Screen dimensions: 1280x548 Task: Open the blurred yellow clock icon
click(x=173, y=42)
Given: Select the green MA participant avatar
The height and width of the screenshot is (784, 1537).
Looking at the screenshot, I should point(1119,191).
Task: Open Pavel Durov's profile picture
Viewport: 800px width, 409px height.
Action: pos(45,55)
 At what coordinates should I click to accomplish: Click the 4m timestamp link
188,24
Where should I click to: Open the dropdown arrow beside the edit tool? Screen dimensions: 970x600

^^^^

* _About this task_:
Please write out, exactly as they appear, only the lines from the one holding "Viewport: 800px width, 409px height." through the end of the data.

* _Reply_:
Viewport: 800px width, 409px height.
Action: pos(45,55)
 At what coordinates should I click to accomplish: Click the 4m timestamp link
188,24
Where should I click to: Open the dropdown arrow beside the edit tool? Screen dimensions: 970x600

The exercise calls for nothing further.